= Problem =
If a line of the data below contains the string "agent", copy it into your answer.
--- Source data ---
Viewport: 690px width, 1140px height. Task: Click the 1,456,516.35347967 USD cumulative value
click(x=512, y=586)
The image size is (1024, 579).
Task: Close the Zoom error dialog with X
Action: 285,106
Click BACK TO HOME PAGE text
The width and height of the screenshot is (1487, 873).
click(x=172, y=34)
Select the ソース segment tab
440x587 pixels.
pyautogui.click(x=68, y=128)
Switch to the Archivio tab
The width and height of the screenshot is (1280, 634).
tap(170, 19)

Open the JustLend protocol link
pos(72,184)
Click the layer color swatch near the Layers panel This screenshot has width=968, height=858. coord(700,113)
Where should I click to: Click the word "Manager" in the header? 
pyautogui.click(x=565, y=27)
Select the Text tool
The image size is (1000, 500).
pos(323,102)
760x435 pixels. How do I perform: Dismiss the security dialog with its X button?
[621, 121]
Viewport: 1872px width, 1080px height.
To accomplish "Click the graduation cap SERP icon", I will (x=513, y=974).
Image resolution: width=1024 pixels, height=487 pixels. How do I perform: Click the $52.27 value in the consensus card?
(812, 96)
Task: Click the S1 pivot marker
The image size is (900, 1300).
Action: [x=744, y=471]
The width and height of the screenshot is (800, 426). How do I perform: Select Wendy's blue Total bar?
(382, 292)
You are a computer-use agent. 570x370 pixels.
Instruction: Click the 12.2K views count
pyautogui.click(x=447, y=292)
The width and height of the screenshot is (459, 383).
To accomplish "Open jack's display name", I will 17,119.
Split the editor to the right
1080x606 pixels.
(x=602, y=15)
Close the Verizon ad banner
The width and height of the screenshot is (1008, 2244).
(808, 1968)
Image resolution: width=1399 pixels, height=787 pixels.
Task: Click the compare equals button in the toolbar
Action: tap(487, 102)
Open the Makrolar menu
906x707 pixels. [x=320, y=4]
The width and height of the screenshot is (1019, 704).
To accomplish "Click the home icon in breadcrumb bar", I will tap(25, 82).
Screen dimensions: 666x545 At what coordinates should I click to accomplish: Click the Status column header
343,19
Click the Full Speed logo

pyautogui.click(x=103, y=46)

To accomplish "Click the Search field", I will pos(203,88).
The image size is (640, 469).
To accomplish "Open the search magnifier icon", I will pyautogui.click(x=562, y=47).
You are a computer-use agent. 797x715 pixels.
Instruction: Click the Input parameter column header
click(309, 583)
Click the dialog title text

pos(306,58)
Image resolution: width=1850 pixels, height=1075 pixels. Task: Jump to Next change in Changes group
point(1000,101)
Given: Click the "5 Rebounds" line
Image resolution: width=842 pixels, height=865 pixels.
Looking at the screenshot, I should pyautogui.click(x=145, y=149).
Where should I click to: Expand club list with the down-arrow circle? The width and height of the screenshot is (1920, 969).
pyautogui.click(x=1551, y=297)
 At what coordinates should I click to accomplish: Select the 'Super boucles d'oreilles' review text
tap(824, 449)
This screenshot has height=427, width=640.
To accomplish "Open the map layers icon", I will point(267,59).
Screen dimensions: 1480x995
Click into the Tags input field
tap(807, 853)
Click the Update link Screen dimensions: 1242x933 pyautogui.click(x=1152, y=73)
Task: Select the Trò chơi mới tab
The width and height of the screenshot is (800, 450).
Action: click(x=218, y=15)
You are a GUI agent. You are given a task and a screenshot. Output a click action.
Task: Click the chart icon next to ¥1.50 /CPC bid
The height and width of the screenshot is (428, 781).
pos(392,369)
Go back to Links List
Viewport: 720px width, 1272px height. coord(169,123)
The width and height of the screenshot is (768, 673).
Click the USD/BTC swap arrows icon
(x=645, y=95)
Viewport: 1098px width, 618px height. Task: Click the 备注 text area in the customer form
---
= Written answer =
You are a computer-use agent. 570x370 pixels.
You are a computer-use agent. 797x715 pixels.
You are a GUI agent. You are given a task and a screenshot. Output a click action.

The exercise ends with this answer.